米副大統領、FRBに利下げ要求
CNBC
公開日時: 2026/09/03 19:35
米国のJD・バンス副大統領は、住宅ローン金利の低下を通じて住宅購入を容易にするため、連邦準備制度理事会(FRB)に対し、政策金利の引き下げを求めた。これは、ドナルド・トランプ大統領がFRBに利下げ圧力を強める中での発言となる。
バンス副大統領はホワイトハウスでの記者会見で、「我々も金利を下げるために多くのことを行っているが、FRBからの協力を得られるとありがたい」と述べた。同氏は、FRBが最近発表された米国のインフレ率のデータに対し、利下げを行うことが「適切かつ責任ある」対応だと考えていると付け加えた。
トランプ政権は、金利の高騰が住宅購入の負担増につながることを懸念しており、大統領自身もFRBに対し、利下げを繰り返し求めている。
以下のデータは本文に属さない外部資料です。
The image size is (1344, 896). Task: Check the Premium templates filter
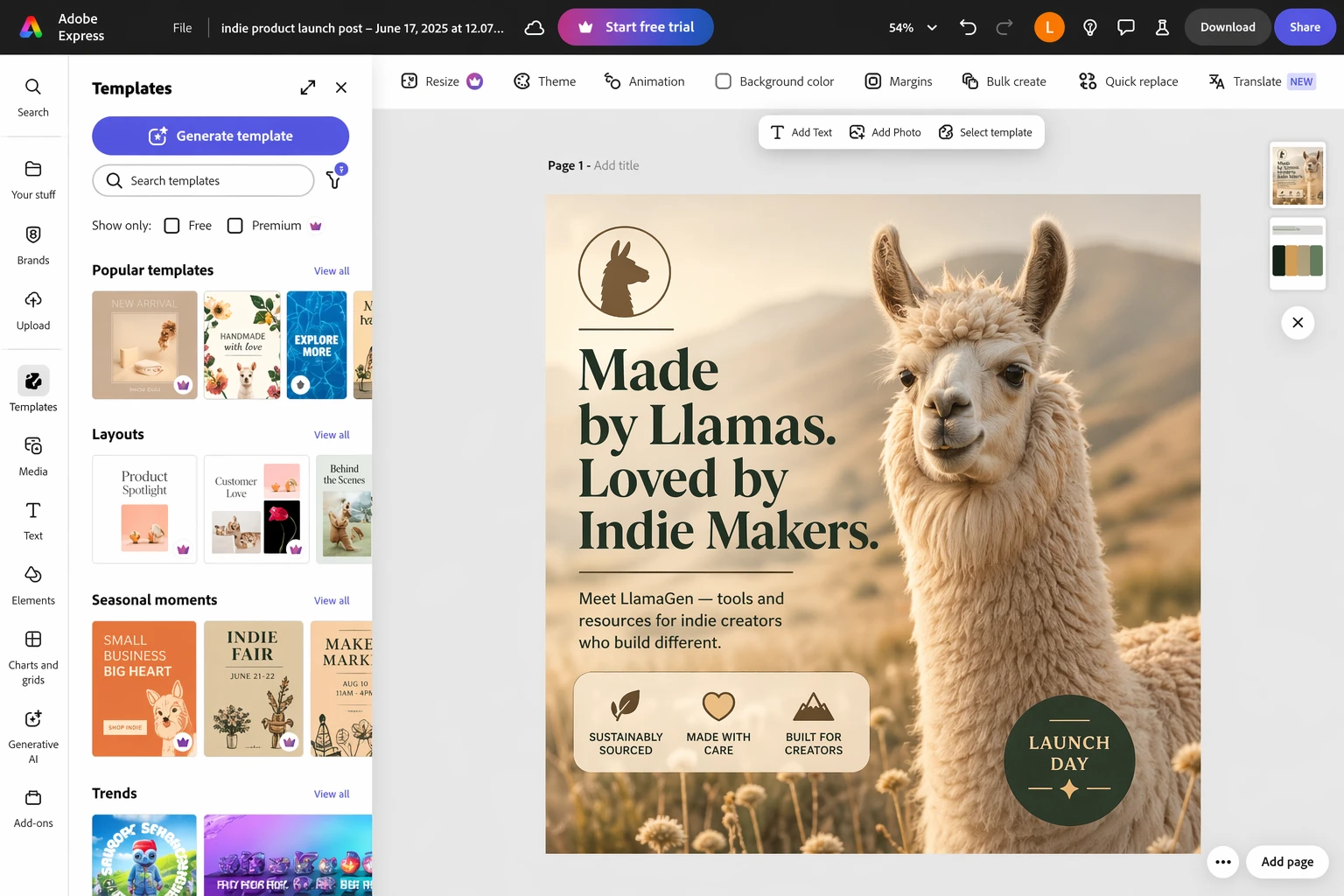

バンス副大統領の発言は、こうした政権の意向を代弁したものと言える。
一方、トランプ大統領がFRB議長に指名したケビン・ウォーシュ氏は、最近のインフレ率の高止まりを受けて、逆に利上げの可能性を示唆していた。ウォーシュ氏は、インフレ率をFRBの目標である2%に戻すことが自身の責務であり、そのための主要な手段が政策金利であると述べている。
FRBは、9月15日から16日にかけて開催される連邦公開市場委員会(FOMC)で、政策金利の動向を決定する予定だ。市場関係者の間では、利上げと据え置きの確率がほぼ五分五分と見られている。FRBのマイケル・バー総裁はインフレが続けば利上げを支持する用意があるとしながらも、クリストファー・ウォラー総裁は現状維持の可能性が高いとの見方を示しており、FOMCの結果は不透明な状況だ。
バンス副大統領の発言は、トランプ政権下でのFRBの独立性への懸念をさらに高める可能性がある。トランプ大統領は、前任のFRB議長に対しても利下げを強く迫り、理事の解任も試みるなど、FRBへの介入姿勢を強めている。